● Stated goal: Copy out all of the rows below word for word, in the same order.

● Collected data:
[start]
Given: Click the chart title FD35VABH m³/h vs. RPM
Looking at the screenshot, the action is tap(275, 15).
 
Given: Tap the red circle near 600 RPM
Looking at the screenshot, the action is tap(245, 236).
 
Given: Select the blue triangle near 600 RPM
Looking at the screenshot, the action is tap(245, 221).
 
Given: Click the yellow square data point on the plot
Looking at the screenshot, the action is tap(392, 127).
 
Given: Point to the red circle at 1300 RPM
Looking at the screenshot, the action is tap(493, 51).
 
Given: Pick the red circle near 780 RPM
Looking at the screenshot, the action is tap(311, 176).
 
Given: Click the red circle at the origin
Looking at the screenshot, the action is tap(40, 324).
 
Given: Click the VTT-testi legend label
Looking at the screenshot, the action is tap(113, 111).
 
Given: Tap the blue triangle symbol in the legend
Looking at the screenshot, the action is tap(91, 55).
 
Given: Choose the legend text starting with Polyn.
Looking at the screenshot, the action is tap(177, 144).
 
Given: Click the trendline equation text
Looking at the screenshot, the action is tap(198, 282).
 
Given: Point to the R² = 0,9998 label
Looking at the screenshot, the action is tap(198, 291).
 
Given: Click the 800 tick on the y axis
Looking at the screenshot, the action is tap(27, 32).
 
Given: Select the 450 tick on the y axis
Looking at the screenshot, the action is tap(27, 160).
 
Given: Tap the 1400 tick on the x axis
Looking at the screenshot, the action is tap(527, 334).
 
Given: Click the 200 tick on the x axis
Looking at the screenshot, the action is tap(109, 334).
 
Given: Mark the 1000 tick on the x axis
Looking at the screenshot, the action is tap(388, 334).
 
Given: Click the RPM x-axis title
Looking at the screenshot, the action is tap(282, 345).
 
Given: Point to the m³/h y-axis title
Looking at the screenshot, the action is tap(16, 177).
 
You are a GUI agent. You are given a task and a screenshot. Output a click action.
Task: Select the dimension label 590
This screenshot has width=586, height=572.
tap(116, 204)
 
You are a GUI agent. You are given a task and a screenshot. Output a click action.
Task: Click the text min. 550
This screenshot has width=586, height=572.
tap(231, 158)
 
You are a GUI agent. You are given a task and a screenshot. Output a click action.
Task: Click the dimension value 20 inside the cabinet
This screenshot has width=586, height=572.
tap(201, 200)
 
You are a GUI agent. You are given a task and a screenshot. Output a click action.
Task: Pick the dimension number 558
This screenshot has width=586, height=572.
[end]
● Solution:
Given: Click the chart title FD35VABH m³/h vs. RPM
Looking at the screenshot, the action is tap(275, 15).
 
Given: Tap the red circle near 600 RPM
Looking at the screenshot, the action is tap(245, 236).
 
Given: Select the blue triangle near 600 RPM
Looking at the screenshot, the action is tap(245, 221).
 
Given: Click the yellow square data point on the plot
Looking at the screenshot, the action is tap(392, 127).
 
Given: Point to the red circle at 1300 RPM
Looking at the screenshot, the action is tap(493, 51).
 
Given: Pick the red circle near 780 RPM
Looking at the screenshot, the action is tap(311, 176).
 
Given: Click the red circle at the origin
Looking at the screenshot, the action is tap(40, 324).
 
Given: Click the VTT-testi legend label
Looking at the screenshot, the action is tap(113, 111).
 
Given: Tap the blue triangle symbol in the legend
Looking at the screenshot, the action is tap(91, 55).
 
Given: Choose the legend text starting with Polyn.
Looking at the screenshot, the action is tap(177, 144).
 
Given: Click the trendline equation text
Looking at the screenshot, the action is tap(198, 282).
 
Given: Point to the R² = 0,9998 label
Looking at the screenshot, the action is tap(198, 291).
 
Given: Click the 800 tick on the y axis
Looking at the screenshot, the action is tap(27, 32).
 
Given: Select the 450 tick on the y axis
Looking at the screenshot, the action is tap(27, 160).
 
Given: Tap the 1400 tick on the x axis
Looking at the screenshot, the action is tap(527, 334).
 
Given: Click the 200 tick on the x axis
Looking at the screenshot, the action is tap(109, 334).
 
Given: Mark the 1000 tick on the x axis
Looking at the screenshot, the action is tap(388, 334).
 
Given: Click the RPM x-axis title
Looking at the screenshot, the action is tap(282, 345).
 
Given: Point to the m³/h y-axis title
Looking at the screenshot, the action is tap(16, 177).
 
You are a GUI agent. You are given a task and a screenshot. Output a click action.
Task: Select the dimension label 590
This screenshot has width=586, height=572.
tap(116, 204)
 
You are a GUI agent. You are given a task and a screenshot. Output a click action.
Task: Click the text min. 550
This screenshot has width=586, height=572.
tap(231, 158)
 
You are a GUI agent. You are given a task and a screenshot. Output a click action.
Task: Click the dimension value 20 inside the cabinet
This screenshot has width=586, height=572.
tap(201, 200)
 
You are a GUI agent. You are given a task and a screenshot. Output a click action.
Task: Pick the dimension number 558
This screenshot has width=586, height=572.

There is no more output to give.